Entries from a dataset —
▽

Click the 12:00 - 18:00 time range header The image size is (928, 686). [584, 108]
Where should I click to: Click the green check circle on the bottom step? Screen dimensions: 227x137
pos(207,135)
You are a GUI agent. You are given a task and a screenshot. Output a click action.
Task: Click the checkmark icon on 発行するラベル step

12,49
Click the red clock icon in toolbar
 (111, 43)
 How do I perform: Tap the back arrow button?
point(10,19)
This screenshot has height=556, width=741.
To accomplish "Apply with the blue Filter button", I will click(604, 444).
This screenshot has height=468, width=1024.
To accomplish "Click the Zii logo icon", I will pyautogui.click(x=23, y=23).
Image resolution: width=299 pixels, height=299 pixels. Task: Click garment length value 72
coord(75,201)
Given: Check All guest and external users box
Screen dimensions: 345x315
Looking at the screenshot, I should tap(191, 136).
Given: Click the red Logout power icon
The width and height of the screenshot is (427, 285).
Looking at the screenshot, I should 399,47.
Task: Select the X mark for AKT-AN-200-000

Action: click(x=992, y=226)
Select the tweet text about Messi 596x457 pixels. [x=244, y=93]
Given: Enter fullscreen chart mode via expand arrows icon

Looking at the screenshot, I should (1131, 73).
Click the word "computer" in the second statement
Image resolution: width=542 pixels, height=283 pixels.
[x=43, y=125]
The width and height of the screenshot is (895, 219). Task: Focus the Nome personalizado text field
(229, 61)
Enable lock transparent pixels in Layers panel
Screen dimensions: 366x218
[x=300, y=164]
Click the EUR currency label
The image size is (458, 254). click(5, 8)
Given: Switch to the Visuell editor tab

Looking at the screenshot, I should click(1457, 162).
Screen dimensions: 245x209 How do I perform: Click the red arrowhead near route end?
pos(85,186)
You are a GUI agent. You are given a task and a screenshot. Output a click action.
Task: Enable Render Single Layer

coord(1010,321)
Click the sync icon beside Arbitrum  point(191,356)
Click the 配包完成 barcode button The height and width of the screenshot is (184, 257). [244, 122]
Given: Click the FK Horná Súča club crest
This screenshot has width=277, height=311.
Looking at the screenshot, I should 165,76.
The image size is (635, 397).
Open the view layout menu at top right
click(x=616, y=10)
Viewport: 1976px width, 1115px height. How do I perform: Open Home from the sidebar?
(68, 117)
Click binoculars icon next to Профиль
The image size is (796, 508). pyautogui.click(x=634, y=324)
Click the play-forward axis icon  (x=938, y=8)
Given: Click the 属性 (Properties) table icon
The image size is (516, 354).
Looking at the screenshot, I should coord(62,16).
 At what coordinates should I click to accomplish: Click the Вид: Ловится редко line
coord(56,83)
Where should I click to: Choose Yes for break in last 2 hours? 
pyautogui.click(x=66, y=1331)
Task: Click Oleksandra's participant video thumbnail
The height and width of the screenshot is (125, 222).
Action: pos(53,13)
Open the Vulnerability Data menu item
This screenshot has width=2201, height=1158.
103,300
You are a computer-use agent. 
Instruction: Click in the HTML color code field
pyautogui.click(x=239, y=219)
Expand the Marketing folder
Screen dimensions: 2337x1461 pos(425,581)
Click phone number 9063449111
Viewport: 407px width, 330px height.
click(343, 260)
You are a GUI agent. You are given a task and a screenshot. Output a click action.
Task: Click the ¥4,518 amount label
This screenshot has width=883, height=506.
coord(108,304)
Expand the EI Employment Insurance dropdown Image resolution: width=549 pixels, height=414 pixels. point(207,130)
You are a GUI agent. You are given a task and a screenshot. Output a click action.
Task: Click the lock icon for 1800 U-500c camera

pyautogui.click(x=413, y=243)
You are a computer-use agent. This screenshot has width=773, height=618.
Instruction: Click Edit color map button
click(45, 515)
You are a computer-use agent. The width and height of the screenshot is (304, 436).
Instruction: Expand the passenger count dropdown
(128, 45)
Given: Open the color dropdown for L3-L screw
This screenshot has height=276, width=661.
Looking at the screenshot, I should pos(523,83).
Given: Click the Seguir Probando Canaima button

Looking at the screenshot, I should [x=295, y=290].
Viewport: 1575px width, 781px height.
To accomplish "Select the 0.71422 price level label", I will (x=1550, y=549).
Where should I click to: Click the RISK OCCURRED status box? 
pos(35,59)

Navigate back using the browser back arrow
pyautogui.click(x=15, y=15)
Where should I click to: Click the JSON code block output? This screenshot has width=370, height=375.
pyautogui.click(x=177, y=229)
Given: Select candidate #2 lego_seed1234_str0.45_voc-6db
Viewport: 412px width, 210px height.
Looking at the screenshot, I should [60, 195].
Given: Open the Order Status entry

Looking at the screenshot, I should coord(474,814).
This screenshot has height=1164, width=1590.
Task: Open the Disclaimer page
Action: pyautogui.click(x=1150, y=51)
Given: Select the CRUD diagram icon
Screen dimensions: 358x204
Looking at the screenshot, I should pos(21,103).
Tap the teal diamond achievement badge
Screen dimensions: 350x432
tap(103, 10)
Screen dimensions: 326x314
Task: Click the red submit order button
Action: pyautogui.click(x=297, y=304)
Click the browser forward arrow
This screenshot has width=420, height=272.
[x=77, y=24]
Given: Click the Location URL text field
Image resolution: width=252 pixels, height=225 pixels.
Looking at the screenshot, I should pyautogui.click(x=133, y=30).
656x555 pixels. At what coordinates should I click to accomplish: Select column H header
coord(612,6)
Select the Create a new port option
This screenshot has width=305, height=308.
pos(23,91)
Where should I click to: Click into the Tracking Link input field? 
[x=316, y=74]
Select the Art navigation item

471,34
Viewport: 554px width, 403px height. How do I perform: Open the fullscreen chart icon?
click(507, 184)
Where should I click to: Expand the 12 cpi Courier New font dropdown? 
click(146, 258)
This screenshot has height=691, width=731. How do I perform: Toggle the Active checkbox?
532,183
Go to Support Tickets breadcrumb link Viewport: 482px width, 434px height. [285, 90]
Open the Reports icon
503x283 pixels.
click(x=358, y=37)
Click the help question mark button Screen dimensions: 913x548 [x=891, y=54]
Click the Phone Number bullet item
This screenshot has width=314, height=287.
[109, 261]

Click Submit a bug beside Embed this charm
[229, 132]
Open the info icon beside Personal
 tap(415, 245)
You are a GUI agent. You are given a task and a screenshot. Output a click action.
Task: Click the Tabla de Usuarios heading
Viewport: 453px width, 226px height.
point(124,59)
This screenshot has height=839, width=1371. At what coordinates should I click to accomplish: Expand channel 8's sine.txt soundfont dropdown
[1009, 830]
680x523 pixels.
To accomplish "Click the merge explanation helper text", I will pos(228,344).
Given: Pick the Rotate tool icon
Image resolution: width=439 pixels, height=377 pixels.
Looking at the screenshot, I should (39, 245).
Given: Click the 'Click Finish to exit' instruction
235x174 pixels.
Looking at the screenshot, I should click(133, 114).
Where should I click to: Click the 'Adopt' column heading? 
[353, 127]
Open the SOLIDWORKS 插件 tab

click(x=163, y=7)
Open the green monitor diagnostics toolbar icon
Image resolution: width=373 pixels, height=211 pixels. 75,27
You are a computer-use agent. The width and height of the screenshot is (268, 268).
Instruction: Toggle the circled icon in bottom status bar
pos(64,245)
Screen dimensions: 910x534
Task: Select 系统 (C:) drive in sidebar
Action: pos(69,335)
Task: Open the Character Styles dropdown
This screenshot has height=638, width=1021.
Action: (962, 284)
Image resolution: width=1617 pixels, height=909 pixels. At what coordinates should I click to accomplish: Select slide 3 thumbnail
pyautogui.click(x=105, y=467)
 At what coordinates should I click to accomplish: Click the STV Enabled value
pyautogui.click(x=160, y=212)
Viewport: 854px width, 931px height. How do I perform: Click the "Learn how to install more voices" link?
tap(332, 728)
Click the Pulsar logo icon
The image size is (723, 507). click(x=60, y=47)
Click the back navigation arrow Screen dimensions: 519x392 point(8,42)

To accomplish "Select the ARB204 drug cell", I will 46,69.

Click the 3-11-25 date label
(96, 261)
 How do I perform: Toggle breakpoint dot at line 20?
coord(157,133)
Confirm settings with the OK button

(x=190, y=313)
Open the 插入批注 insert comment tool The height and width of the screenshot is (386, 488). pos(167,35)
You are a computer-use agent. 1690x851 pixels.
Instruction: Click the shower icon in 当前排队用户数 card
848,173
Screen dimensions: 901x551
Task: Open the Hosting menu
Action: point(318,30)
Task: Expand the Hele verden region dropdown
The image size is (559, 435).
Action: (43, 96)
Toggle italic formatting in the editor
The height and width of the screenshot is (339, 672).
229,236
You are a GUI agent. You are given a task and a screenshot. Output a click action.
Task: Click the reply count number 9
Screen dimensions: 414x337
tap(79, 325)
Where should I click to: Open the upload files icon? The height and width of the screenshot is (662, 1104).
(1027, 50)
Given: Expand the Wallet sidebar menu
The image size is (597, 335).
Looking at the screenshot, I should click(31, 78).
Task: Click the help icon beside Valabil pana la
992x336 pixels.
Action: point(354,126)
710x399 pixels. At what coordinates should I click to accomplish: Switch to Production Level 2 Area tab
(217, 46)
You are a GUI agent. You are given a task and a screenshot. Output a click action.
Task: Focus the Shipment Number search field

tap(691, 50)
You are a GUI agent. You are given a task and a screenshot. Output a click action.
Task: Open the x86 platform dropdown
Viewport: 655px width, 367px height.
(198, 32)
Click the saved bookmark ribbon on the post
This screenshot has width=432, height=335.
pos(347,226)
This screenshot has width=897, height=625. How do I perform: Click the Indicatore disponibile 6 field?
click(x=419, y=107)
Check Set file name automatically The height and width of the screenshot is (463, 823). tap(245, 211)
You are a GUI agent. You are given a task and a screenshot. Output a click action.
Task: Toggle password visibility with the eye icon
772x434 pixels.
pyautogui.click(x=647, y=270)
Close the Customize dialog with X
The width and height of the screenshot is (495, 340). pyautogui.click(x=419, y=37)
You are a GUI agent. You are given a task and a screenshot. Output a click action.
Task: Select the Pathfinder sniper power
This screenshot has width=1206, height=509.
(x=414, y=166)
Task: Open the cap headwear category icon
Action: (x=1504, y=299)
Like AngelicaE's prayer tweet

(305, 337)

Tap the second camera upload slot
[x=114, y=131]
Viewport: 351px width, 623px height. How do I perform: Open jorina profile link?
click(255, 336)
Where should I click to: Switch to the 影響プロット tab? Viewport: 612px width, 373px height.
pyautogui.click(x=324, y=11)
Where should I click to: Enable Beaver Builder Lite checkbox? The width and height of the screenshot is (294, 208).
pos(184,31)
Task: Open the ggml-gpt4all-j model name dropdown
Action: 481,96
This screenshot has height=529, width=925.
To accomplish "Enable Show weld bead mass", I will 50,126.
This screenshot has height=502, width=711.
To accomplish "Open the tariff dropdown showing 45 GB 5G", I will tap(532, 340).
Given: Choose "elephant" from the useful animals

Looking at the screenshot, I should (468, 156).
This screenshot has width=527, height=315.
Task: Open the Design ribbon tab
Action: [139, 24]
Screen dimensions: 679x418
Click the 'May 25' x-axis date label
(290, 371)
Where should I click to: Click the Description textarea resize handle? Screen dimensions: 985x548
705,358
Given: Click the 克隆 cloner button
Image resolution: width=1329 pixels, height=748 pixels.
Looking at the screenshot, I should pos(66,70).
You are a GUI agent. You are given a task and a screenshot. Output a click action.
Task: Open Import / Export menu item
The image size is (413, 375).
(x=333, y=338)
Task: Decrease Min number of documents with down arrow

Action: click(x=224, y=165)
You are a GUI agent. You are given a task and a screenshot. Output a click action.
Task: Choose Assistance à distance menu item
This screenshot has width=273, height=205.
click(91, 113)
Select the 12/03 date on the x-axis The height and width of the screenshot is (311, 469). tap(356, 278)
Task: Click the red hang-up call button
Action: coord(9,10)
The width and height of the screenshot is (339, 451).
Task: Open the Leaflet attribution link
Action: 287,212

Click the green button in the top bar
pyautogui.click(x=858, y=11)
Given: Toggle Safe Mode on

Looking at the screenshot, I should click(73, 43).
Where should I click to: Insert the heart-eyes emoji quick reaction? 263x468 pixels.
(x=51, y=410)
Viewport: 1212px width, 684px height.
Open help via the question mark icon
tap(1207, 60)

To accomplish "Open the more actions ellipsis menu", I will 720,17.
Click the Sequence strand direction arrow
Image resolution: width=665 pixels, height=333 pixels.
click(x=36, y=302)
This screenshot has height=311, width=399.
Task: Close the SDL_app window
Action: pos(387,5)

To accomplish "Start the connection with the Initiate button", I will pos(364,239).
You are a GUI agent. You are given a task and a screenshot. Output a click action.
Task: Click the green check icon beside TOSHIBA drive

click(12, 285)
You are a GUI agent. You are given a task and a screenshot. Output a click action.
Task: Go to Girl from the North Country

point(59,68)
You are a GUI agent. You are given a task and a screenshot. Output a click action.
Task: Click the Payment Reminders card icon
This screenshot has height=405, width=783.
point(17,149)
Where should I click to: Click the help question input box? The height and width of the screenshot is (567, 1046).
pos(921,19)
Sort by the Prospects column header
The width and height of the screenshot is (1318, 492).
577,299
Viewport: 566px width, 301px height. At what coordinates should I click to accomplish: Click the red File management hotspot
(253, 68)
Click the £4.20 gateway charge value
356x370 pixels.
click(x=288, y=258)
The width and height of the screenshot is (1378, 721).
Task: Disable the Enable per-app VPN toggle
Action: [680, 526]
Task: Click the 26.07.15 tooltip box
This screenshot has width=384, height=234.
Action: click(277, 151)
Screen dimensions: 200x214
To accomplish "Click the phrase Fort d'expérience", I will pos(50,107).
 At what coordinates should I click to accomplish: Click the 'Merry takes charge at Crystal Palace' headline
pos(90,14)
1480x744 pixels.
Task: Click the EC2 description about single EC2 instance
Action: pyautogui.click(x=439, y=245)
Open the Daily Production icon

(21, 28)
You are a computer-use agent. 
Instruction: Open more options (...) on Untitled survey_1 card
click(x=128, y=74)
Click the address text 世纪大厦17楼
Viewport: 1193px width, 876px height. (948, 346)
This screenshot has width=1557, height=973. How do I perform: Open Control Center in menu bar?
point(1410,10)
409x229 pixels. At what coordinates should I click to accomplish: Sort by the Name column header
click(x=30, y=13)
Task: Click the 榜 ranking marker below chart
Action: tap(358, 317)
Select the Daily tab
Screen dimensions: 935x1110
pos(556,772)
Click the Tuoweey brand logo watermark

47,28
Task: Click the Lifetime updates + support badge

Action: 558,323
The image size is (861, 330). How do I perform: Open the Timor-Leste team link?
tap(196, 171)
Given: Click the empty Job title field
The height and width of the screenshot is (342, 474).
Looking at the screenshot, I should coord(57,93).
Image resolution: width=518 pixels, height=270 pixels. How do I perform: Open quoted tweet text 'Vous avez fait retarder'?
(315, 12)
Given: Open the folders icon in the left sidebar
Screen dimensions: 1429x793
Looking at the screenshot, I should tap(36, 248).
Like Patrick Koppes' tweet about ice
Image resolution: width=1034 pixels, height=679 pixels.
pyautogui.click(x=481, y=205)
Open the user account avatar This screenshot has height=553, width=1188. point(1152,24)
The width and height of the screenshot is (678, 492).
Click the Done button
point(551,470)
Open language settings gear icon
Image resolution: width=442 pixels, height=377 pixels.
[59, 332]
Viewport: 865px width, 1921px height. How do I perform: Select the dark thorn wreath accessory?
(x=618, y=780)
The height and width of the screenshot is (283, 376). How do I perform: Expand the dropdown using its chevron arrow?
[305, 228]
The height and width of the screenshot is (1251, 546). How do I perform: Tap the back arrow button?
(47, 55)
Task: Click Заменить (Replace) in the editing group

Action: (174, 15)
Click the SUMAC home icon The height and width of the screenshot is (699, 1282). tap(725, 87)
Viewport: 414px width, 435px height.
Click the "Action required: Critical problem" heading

△

Short exercise — State how many of the lines above contain the string "step". Give only the number.

The output — 2